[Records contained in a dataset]

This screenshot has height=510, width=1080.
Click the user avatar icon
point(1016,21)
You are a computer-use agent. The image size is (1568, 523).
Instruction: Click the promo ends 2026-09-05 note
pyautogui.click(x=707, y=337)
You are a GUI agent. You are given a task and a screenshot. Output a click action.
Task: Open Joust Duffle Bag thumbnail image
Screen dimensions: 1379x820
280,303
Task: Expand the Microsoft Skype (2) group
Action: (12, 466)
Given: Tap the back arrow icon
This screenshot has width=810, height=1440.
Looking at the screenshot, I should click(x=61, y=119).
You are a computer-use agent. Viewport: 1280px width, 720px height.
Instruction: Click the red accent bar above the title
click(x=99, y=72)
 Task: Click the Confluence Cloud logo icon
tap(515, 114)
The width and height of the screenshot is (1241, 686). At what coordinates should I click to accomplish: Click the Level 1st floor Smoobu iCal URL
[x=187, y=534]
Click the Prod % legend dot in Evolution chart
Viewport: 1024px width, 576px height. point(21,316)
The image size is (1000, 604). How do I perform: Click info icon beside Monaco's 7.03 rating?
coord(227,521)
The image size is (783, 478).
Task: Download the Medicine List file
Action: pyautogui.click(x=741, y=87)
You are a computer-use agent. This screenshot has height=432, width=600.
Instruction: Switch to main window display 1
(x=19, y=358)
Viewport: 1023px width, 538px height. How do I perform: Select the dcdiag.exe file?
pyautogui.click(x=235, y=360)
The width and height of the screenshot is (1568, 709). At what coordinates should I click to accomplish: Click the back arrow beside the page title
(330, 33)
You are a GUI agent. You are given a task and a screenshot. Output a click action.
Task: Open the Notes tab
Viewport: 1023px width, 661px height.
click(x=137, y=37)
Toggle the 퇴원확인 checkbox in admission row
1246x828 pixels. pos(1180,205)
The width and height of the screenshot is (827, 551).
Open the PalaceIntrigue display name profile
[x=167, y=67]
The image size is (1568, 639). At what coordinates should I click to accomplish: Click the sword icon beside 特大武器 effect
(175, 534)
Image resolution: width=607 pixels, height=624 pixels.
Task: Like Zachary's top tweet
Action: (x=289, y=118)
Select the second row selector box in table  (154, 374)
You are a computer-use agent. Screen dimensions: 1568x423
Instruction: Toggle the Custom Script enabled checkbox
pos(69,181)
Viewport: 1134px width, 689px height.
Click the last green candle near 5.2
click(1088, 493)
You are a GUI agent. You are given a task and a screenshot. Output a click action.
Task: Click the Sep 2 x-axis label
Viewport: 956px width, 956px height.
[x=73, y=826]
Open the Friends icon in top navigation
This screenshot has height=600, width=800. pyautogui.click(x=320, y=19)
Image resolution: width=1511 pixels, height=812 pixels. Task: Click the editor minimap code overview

▶ WORK REQUIRED:
Write out every record, exactly as written.

▶ ANSWER:
This screenshot has height=510, width=1080.
Click the user avatar icon
point(1016,21)
You are a computer-use agent. The image size is (1568, 523).
Instruction: Click the promo ends 2026-09-05 note
pyautogui.click(x=707, y=337)
You are a GUI agent. You are given a task and a screenshot. Output a click action.
Task: Open Joust Duffle Bag thumbnail image
Screen dimensions: 1379x820
280,303
Task: Expand the Microsoft Skype (2) group
Action: (12, 466)
Given: Tap the back arrow icon
This screenshot has width=810, height=1440.
Looking at the screenshot, I should click(x=61, y=119).
You are a computer-use agent. Viewport: 1280px width, 720px height.
Instruction: Click the red accent bar above the title
click(x=99, y=72)
 Task: Click the Confluence Cloud logo icon
tap(515, 114)
The width and height of the screenshot is (1241, 686). At what coordinates should I click to accomplish: Click the Level 1st floor Smoobu iCal URL
[x=187, y=534]
Click the Prod % legend dot in Evolution chart
Viewport: 1024px width, 576px height. point(21,316)
The image size is (1000, 604). How do I perform: Click info icon beside Monaco's 7.03 rating?
coord(227,521)
The image size is (783, 478).
Task: Download the Medicine List file
Action: pyautogui.click(x=741, y=87)
You are a computer-use agent. This screenshot has height=432, width=600.
Instruction: Switch to main window display 1
(x=19, y=358)
Viewport: 1023px width, 538px height. How do I perform: Select the dcdiag.exe file?
pyautogui.click(x=235, y=360)
The width and height of the screenshot is (1568, 709). At what coordinates should I click to accomplish: Click the back arrow beside the page title
(330, 33)
You are a GUI agent. You are given a task and a screenshot. Output a click action.
Task: Open the Notes tab
Viewport: 1023px width, 661px height.
click(x=137, y=37)
Toggle the 퇴원확인 checkbox in admission row
1246x828 pixels. pos(1180,205)
The width and height of the screenshot is (827, 551).
Open the PalaceIntrigue display name profile
[x=167, y=67]
The image size is (1568, 639). At what coordinates should I click to accomplish: Click the sword icon beside 特大武器 effect
(175, 534)
Image resolution: width=607 pixels, height=624 pixels.
Task: Like Zachary's top tweet
Action: (x=289, y=118)
Select the second row selector box in table  (154, 374)
You are a computer-use agent. Screen dimensions: 1568x423
Instruction: Toggle the Custom Script enabled checkbox
pos(69,181)
Viewport: 1134px width, 689px height.
Click the last green candle near 5.2
click(1088, 493)
You are a GUI agent. You are given a task and a screenshot. Output a click action.
Task: Click the Sep 2 x-axis label
Viewport: 956px width, 956px height.
[x=73, y=826]
Open the Friends icon in top navigation
This screenshot has height=600, width=800. pyautogui.click(x=320, y=19)
Image resolution: width=1511 pixels, height=812 pixels. Task: Click the editor minimap code overview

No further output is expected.